#### [Цель задания]
Что, согласно исходному тексту, предложила бы школа Лиаму, будь он полностью слепым?

#### [Исходный текст]

Но, судя по всему, только учитель математики понимал все трудности, с которыми столкнулся Лиам. Не будучи полностью слепым, но при этом едва обладая зрением, он застрял между двумя мирами. Если бы он был слепым, все было бы гораздо проще, поскольку в этом случае школа предложила бы ему учебники, изданные шрифтом Брайля. Школьную специалистку по чтению когда-то научили тому, что у людей с альбинизмом острота зрения снижена, но остается стабильной, и для чтения им просто нужен более крупный текст. Она проигнорировала кошмарную близорукость Лиама и отмахнулась от всех просьб о помощи, заявив, что он просто капризничает. Школа диктовала, что и как Лиам должен учить, и ему приходилось подстраиваться под эти требования.

Сохранённые данные
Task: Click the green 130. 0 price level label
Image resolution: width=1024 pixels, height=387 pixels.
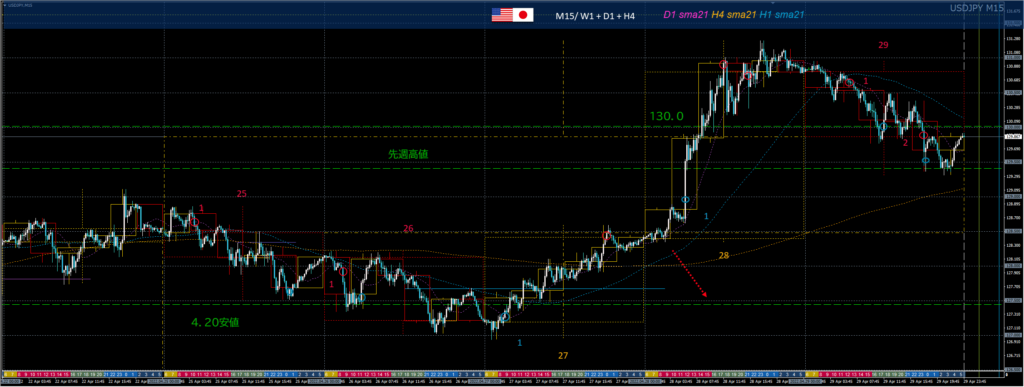Action: (x=667, y=116)
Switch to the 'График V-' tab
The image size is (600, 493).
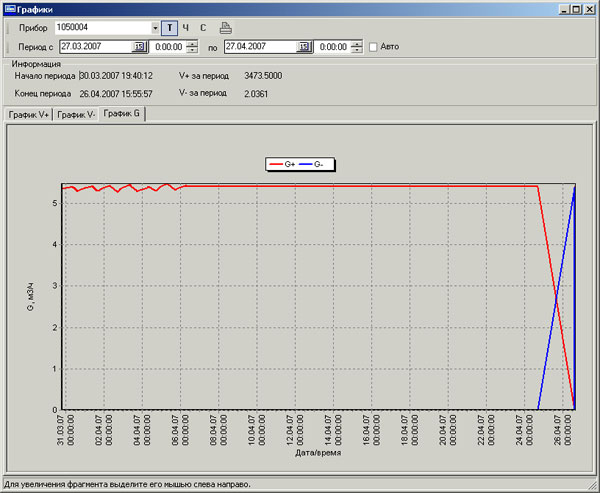(76, 115)
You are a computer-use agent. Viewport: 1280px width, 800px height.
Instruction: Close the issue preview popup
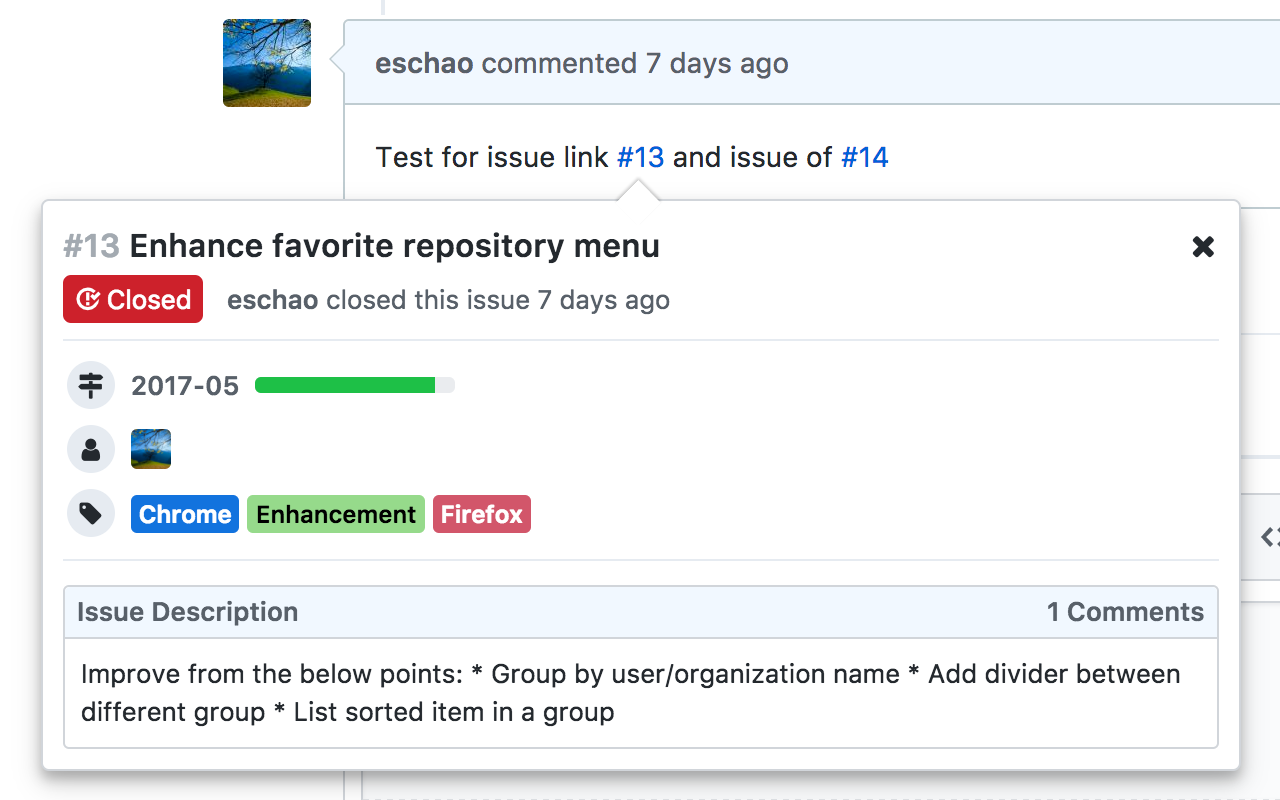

#### [Ответ к заданию]
Учебники, изданные шрифтом Брайля.